In this session, John LeMasney joined the audience in a conversation about the Android operating system, and the Nexus 7 Tablet, Google’s first entry into the tablet market. The Nexus 7 was Google’s first competitive action to the ever-popular Apple iPad, and its quick success in the industry prompted Apple to cut the size of their iPad in the offering of the iPad mini. While other vendors like Samsung found some success with their Tab Android Tablet line, the Nexus was the first Google-designed device in this form factor. The device was manufactured by Asus. Here are the ten things that LeMasney presented about the Nexus, and Android Tablets.

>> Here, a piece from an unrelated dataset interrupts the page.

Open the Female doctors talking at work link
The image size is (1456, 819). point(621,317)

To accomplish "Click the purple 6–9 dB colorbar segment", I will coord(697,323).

- Android versus Chrome OS
There is still some confusion in the market about when someone might choose an Android based device (like phones and tablets) and when they might opt instead for a Chromebook running Chrome OS (essentially a laptop running only a browser) which LeMasney and Howarth discussed in a previous Lunch & Learn. Google itself said that Android is for touch-based devices and Chrome OS is for keyboard-based devices, though that answer is complicated by Google’s recent release of the Chromebook Pixel which features a touch interface. It is also complicated by Android devices such as the Cotton Candy Stick based PC, a small device running Android meant to be used with a keyboard, mouse and monitor. Since many users of both Chromebooks and Android devices are happy and satisfied with the abilities of the devices, the confusion may not matter that much.
- The Play Store
One of the first things that you will do with an Android device is sign into it with a Google account, and that authentication will allow you to install applications with Google’s own app, media, and book store called Google Play. Play, like Amazon’s app store for Kindle devices and Apple’s Store for iOS devices, allows you to buy (or often download for free) and install movies, music, apps, books, and even buy new devices, such as the Nexus 7. You can even install Amazon’s App store along with the Play store on your Android device. The idea behind each of these ecosystems is to create a one-stop shop for all your media needs, and the tablets, phones, desktops and other devices can then allow users to get to and consume all of that media from anyplace on a network.
- Navigation and Folders
You can move, delete or collect installed apps into folders on your tablet screens. These actions become available after doing a long press on an app, meaning that your touch the app and hold your finger there for a moment until it ‘jumps’, at which point you can move it. Once you install an application from the Play store, you can do a long press on it in your installed application list on your tablet and drag it to the screen where you’d like it to live as a shortcut. You can also drag an app onto another app to create a collection or folder of those apps.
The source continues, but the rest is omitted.